** Begin Selected extract **
For the if discriminant < 0 statement, I need to not only display the error message, but I must display the complex roots in the correct format for complex numbers. How should I go about that?

#include <iostream>
#include <cmath>

using std::cout;
using std::cin;

int main()
{
    int a = 0,
        b = 0,
        c = 0,
        x1 = 0,
        x2 = 0,
        discriminant = 0;

    cout <<"Enter value for A: ";
    cin >> a;
    cout <<"Enter value for B: ";
    cin >> b;
    cout <<"Enter value for C: ";
    cin >> c;

    x1 = (-b + sqrt ((b * b) - 4 * a * c)) / (2 * a);
    x2 = (-b - sqrt ((b * b) - 4 * a * c)) / (2 * a);
    discriminant = ((b * b) - 4 * a * c);

    if ( a > 0 && discriminant > 0 )
        cout <<"Value X equals: " << x1 <<" or "<< x2 <<'\n';

        else
            if ( a == 0 )
            cout <<"Error"<<'\n';

            else
                if ( discriminant < 0 )
                {
                cout << "Error, roots will be complex, imaginary numbers." <<'\n';
                }

                else
                    if ( discriminant == 0)
** End Selected extract **
# Tasks and exercises:
a - Answer these questions about the quadratic roots forum post, one answer per line, marked (i), (ii), (iii):
(i) Which three values does the program ask the user to enter?
(ii) What data type are the variables a, b, c, x1, x2 and discriminant declared as?
(iii) What does the program print when a equals 0?
b - Continue the quadratic roots forum post from the point where it stops.
** Begin Information supplied **
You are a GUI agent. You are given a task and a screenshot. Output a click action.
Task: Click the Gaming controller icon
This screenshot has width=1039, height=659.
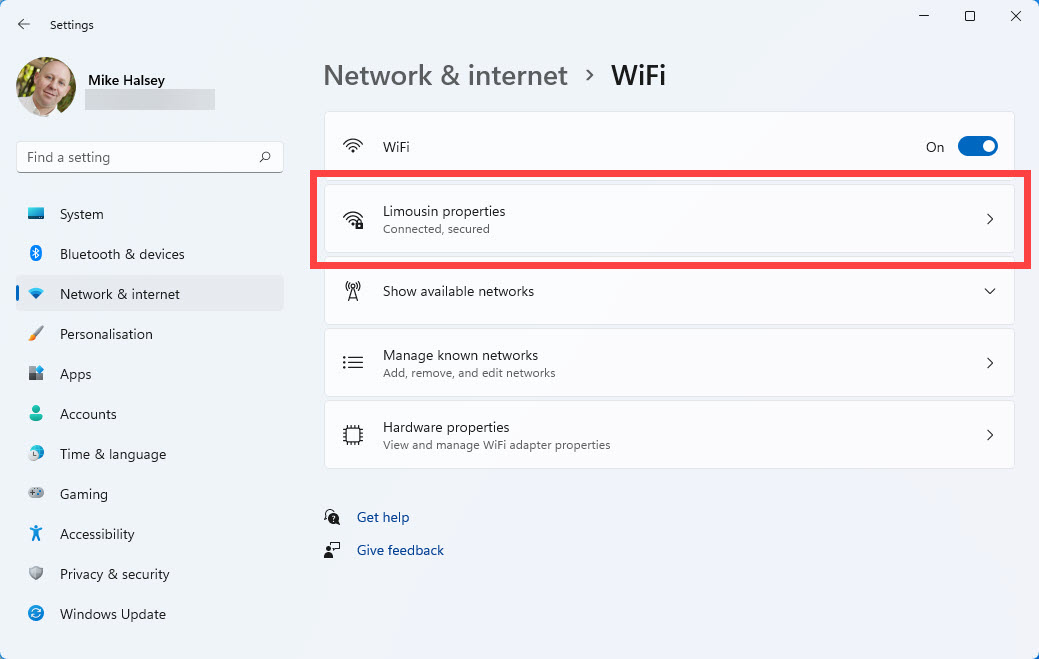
** End Information supplied **
# Response list:
a -
(i) A, B and C
(ii) int
(iii) Error

b -
                    cout <<"Roots will be identical: " << a << b << c << '\n';

    return 0;
}

This is what I did in C#, the code should be easy to follow.

 // ******************************************************************
        // Return the discriminant b*b-4*a*c
        // ******************************************************************
        public double Discriminant()
        {
            return cB * cB - 4 * cA * cC;
        }
        // ******************************************************************
        // Solve the equation and fill the roots struct with the results
        // ******************************************************************
        public void Solve()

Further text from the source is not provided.